» PROBLEM TO WORK ON: The response should contain only those lines of the entries below that include the string "agent".

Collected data
____________________
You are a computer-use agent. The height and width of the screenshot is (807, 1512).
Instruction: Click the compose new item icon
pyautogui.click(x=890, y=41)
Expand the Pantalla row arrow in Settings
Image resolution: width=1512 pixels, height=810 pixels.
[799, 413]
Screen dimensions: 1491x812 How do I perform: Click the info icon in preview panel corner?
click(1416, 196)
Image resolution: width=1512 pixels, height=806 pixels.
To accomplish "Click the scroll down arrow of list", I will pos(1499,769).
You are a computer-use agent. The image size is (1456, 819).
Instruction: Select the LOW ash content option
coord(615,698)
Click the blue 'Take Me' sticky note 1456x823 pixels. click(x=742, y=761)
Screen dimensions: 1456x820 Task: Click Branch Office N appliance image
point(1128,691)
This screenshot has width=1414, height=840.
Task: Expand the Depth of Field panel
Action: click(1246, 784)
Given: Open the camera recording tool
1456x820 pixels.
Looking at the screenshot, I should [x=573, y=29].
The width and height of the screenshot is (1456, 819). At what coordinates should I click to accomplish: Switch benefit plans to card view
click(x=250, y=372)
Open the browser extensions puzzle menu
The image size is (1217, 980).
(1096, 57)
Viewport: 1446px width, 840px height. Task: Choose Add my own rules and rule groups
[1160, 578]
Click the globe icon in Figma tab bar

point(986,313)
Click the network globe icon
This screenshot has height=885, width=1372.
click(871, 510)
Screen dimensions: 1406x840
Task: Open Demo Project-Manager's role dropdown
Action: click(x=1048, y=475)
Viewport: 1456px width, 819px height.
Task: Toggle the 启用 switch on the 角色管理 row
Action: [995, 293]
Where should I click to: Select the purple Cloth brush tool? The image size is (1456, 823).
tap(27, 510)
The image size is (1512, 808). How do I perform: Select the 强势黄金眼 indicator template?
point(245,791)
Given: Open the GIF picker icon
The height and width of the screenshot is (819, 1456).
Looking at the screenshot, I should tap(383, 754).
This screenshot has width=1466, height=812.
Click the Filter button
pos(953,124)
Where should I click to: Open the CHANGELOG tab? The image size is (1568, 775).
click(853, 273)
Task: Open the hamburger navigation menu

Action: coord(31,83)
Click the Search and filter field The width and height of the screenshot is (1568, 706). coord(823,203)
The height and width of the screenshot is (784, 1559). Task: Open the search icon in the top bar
____________________
» ANSWER BOX:
You are a computer-use agent. The height and width of the screenshot is (807, 1512).
You are a computer-use agent. The image size is (1456, 819).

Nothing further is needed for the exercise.